Paul Anagnostopoulos breathes new life into the Greek vase in his debut solo show, When Heroes Fall, at the Dinner Gallery. Painting mythological scenes with queer subtexts onto terra cotta pots from Greece, he explores 21st-century gay romance in a fresh way. Although the exhibition includes several paintings, the two vases in the back room are its standout works. These painted terra cottas are rife with rich allegory to unpack — whether you’re LGBTQ+ or not.
The first vase explores romantic loss in three images. While Anagnostopoulos is familiar with the ancient convention of painting vases on two sides, he felt this left too much empty space on the vessel. Instead, he opted to decorate the vases with three distinct paintings that can be viewed in the round.
The first subject is Ganymede, Zeus’s gay lover and cup bearer. The predominantly black silhouette, with yellow highlights, is an homage to Ancient Athens’s black figure style. Water that Ganymede pours from a pitcher connects this image to the next two vignettes. In one, two men wrestle in shallow water; in the other, a nude man wading in the water discovers the head of Apollo.
Anagnostopoulos’s reference to Ganymede is a symbolic warning. Just as Zeus relied upon Ganymede to give him the divine nectar he was missing, relationships can become fraught when we rely upon the other to give us the magic ingredient we lack ourselves. Inevitably, what starts out as generosity soon degenerates into a power struggle as the commitment is tested. This imbalance is symbolized by the painting of the two men wrestling. Poignantly, one is bearing the weight of the other. In the last image, a nude pink figure comes upon a head broken off from a statue of Apollo. This scene represents our capacity after breakups to find what was missing on our own. How can we meet our own needs instead of relying on someone else to bear our weight? The work’s title, “See You in the Undertow,” refers to how we get pulled into the codependent psychodynamics with our Ganymedes, just as surfers get pulled into the ocean’s undertow, instead of learning how to fill our own cups.

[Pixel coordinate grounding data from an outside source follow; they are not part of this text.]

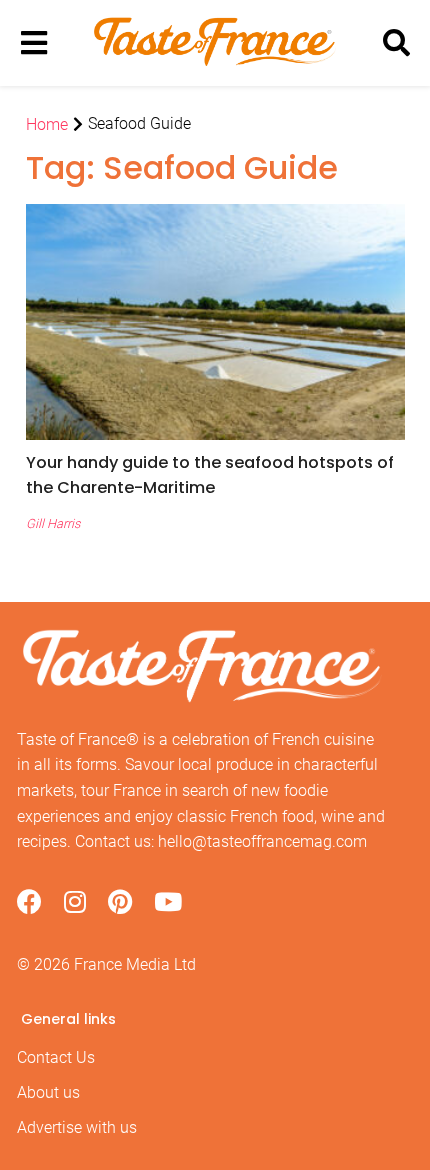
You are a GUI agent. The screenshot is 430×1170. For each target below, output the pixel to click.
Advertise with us (77, 1127)
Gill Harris (53, 523)
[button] (215, 475)
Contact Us (56, 1057)
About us (48, 1092)
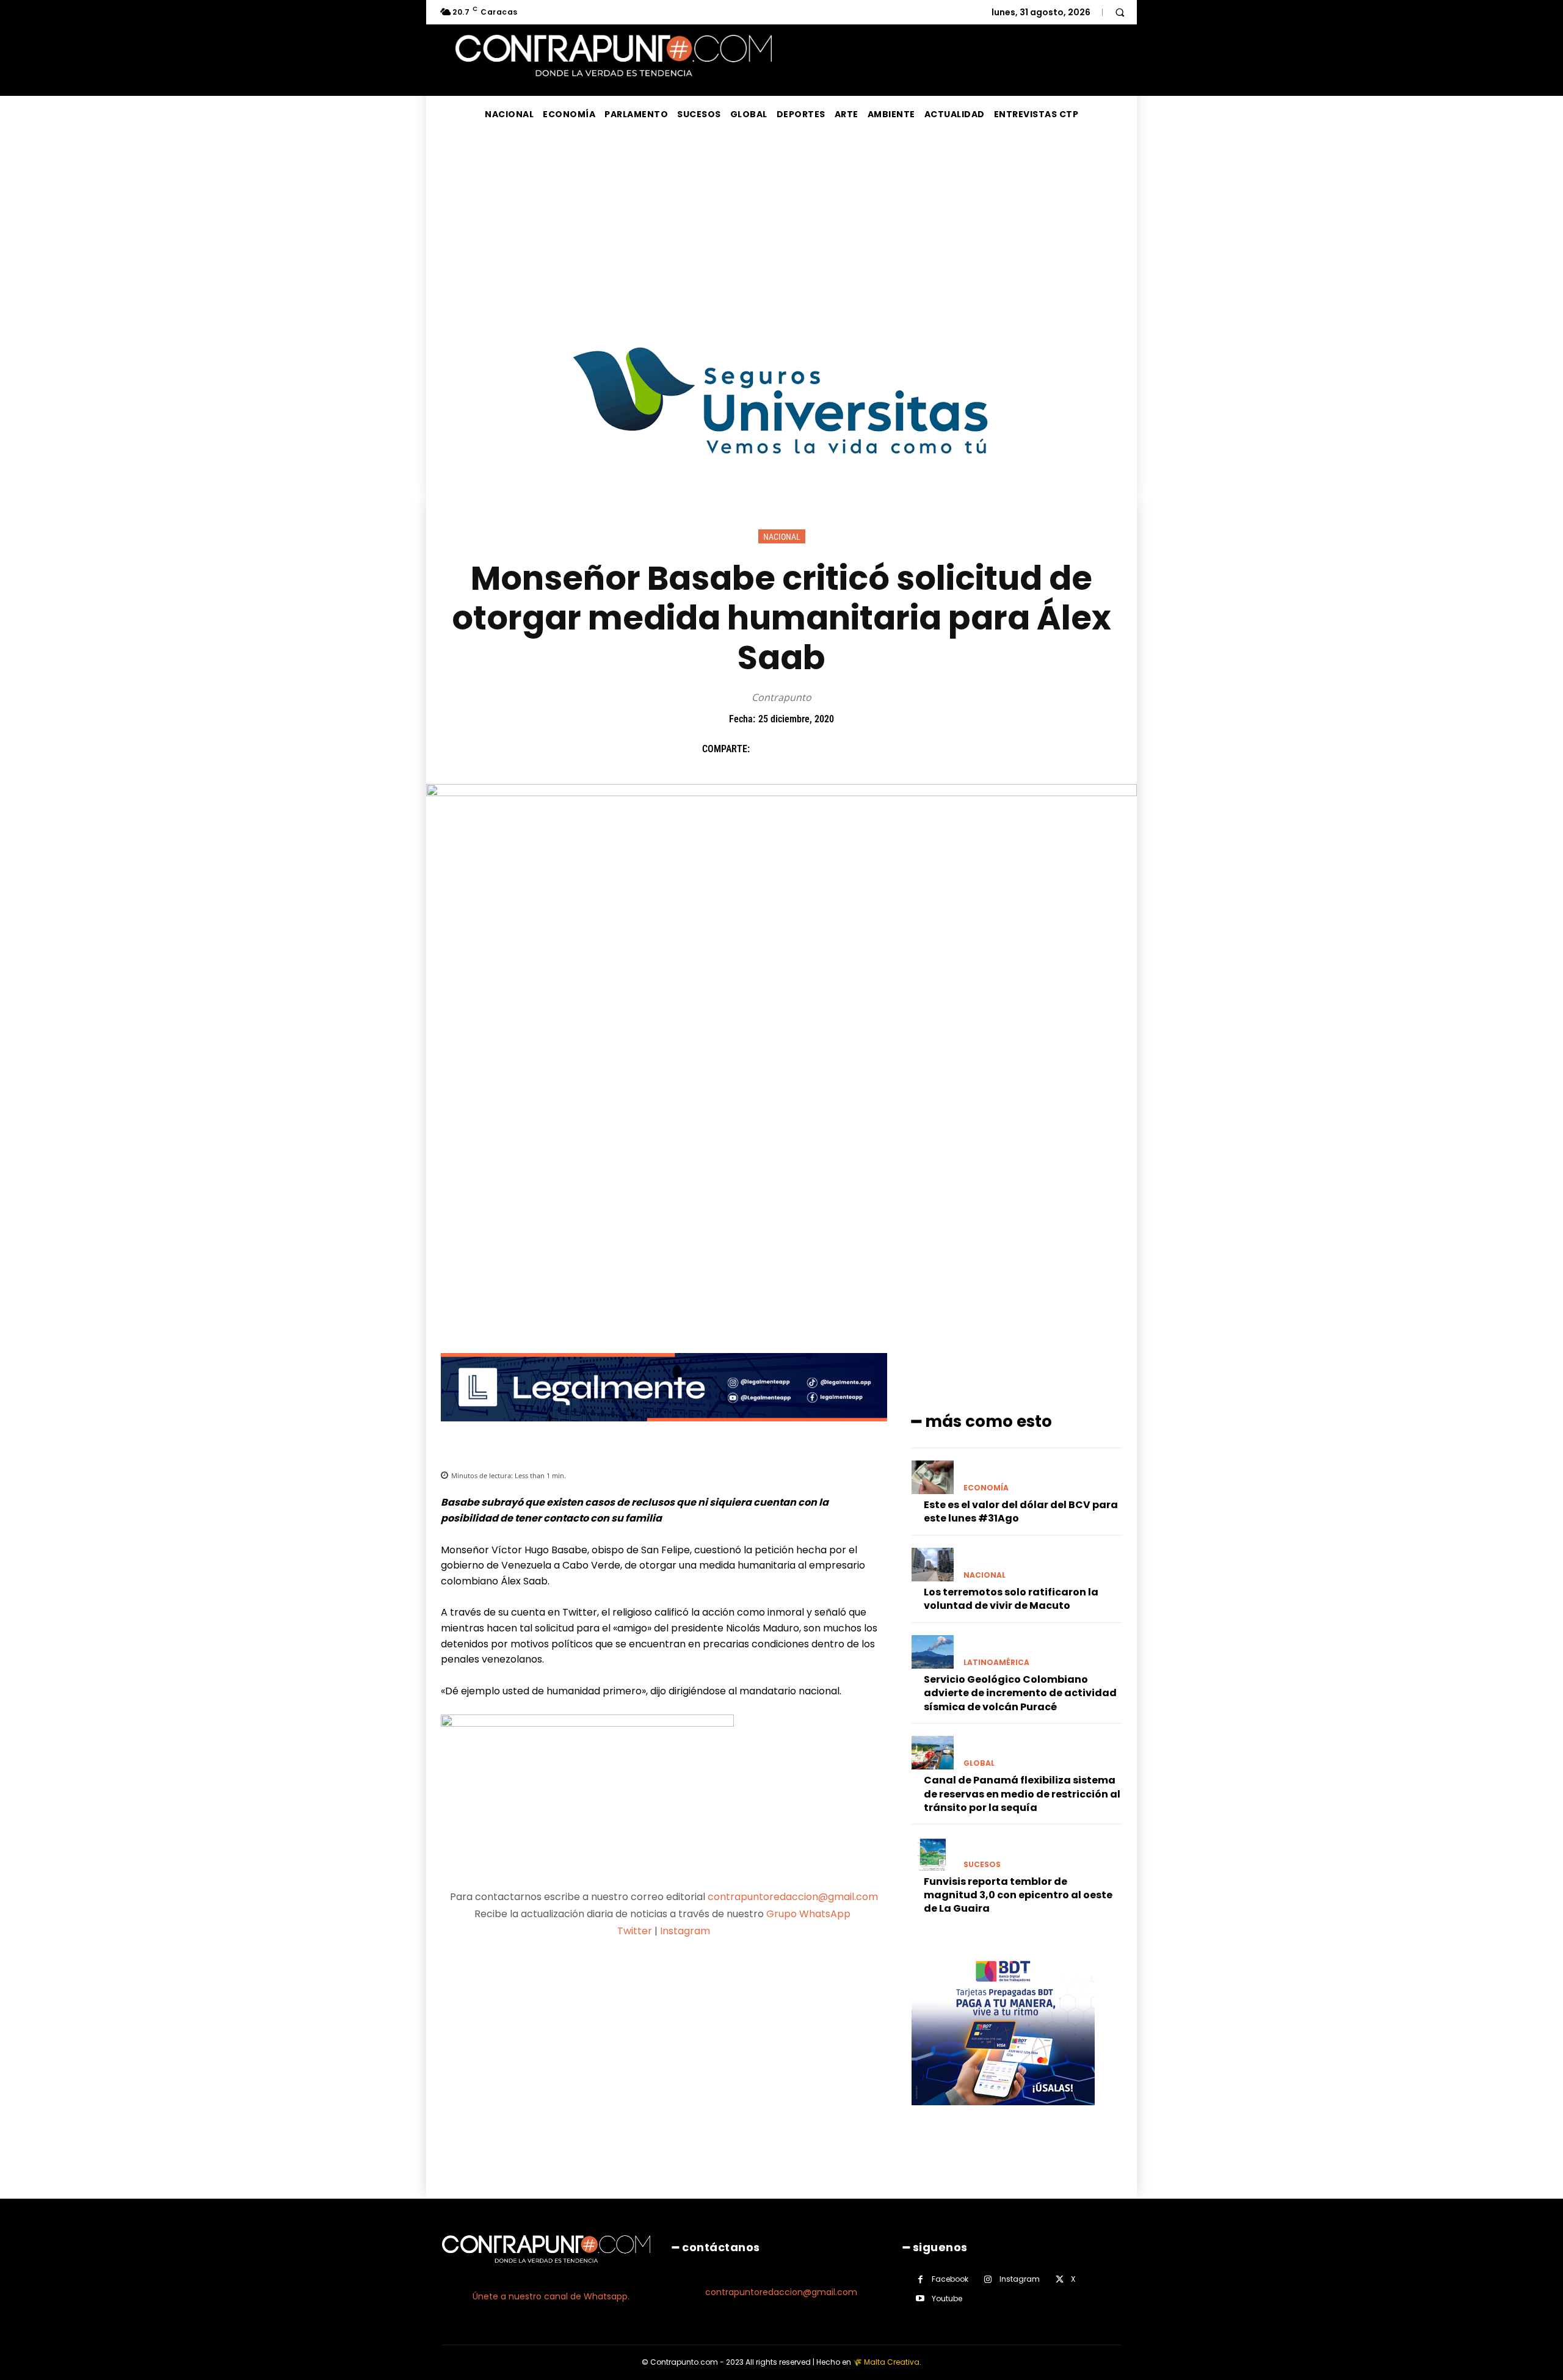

In the second vase, the artist draws upon mythology to propose a more successful formula for gay love. The first image in “Follow You Into the Sun” portrays Dionysus. The second scene features two wrestlers embracing, in contrast to the conflict shown in the other vase. A fragmented bust with yellow flowers is depicted in the last vignette. The title suggests turning toward the warmth and light.
Whereas Ganymede introduces a cautionary tale, Dionysus allegorizes a winning strategy. More than just the god of wine, Dionysus was also the deity of theater and was known by the Λυσιος epithet: “The One Who Sets One Loose.” Dionysus was understood to induce ecstasies in his devotees that loosened the grip of their traumas. This first image asks how a gay relationship might be structured to share this sacred catharsis that releases the pain of the past. The wrestlers who embrace sensually in the second scene pose the question: How can queer couples develop and maintain an ecstatic sexual relationship as their love story unfolds? In the final vignette, yellow wildflowers blossom on the fragmented head. How might fragility and joy coexist?
In these two vases, Anagnostopoulos presents innovative metaphors to gay men seeking love. Perhaps this dichotomy between Ganymede and Dionysus can be illuminating to individuals who don’t identify as queer men as well. It’s a welcome respite from so much gay art that is essentially beefcake with a pretentious cherry on top. As Hollywood continues to struggle to put forth gay characters and gay stories with any actual depth, it’s worth a trip to Chelsea to engage with these truly unique vases and the model they suggest for a successful gay love life.
Paul Anagnostopoulos: When Heroes Fall continues at Dinner Gallery (242 West 22nd Street, Chelsea, Manhattan) through October 29. The exhibition was organized by the gallery.